Regulating Dissociation with Perceptual Positions
Dissociation simply means not being fully associated into your feelings or thoughts. It exists on a spectrum:
- Fully associated (first position) – deeply in the experience.
- Partially dissociated (third position, fourth position) – some distance and perspective.
- Highly dissociated (fifth position, or extreme disconnection) – very little contact with felt experience.
In everyday life:
- Too much association can lead to overwhelm, reactivity, and being “caught up” in the moment.
- Too much dissociation can create numbness, disconnection, and a sense of not being present.
Perceptual Positions provide a way to regulate this:
- You can step into first position when you need authenticity, contact, and personal power.
- You can step into second position when you need empathy and understanding of another.
- You can step into third position when you need calm, analysis, and distance.
- You can step into fourth and fifth positions when you need systemic or transcendent wisdom.
By learning to move deliberately between these positions – and to align your senses within each – you gain flexibility in how you experience and respond to life’s challenges.

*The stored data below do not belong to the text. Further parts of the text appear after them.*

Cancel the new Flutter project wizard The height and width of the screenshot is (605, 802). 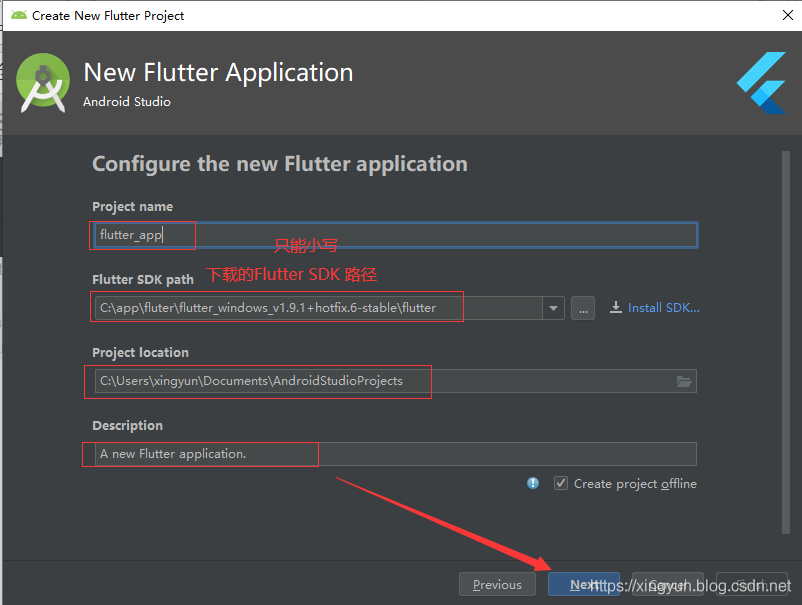[667, 584]
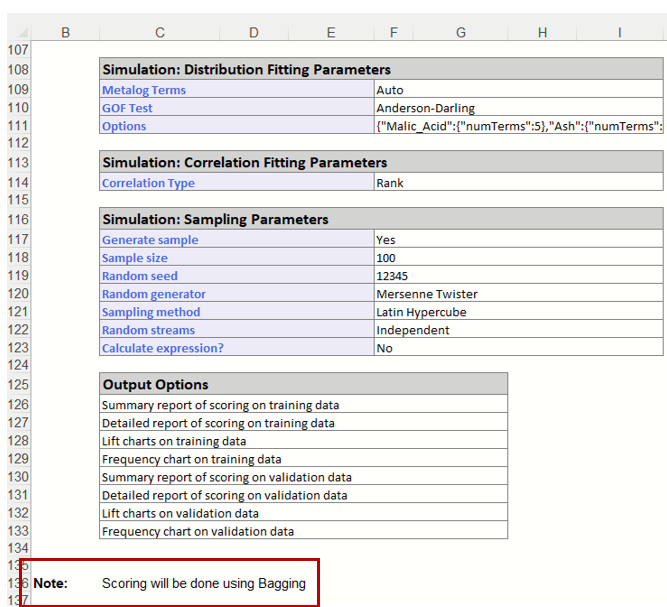Click row 125 header number
Screen dimensions: 667x607
(x=17, y=385)
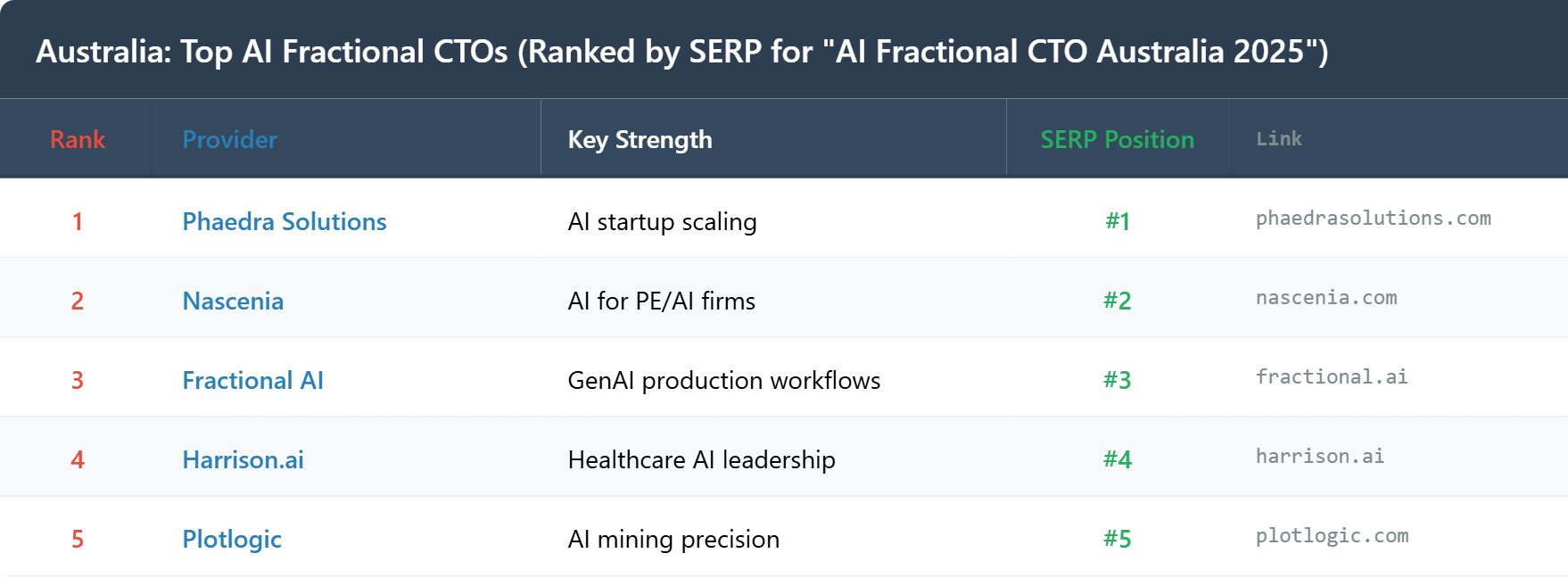
Task: Open the phaedrasolutions.com URL
Action: [x=1373, y=219]
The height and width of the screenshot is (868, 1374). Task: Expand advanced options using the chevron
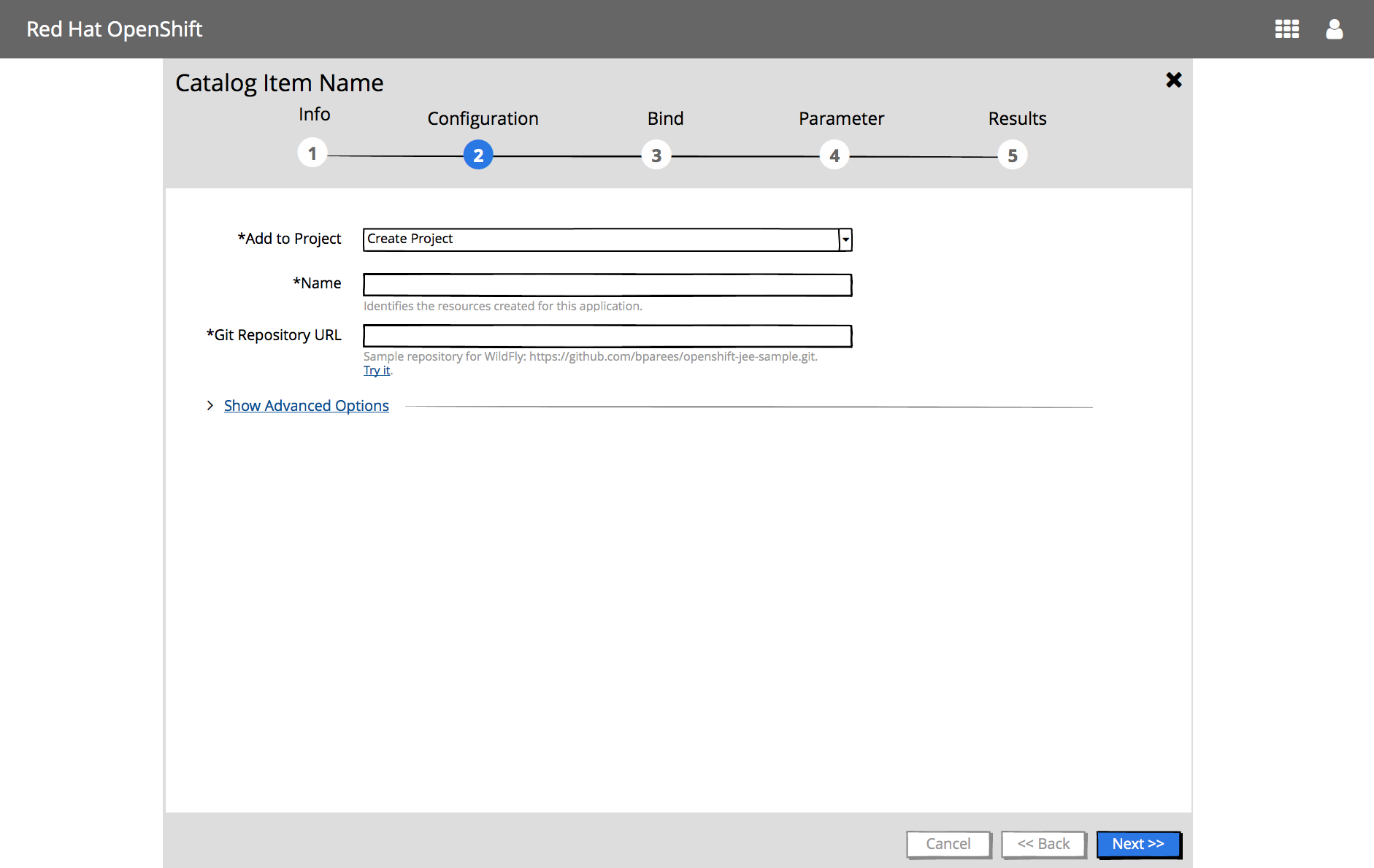[210, 405]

Perceptual Positions, used skilfully, allow you to:
- Reclaim ownership of your thoughts and feelings
- Understand others more deeply
- Create emotional safety around difficult memories
- Generate powerful, resourceful states for the future
- Access broader, more compassionate perspectives on yourself and your life
In therapeutic work, they become a precise and elegant way of helping clients shift from “stuck in it” to “learning from it” – often with profound and lasting results.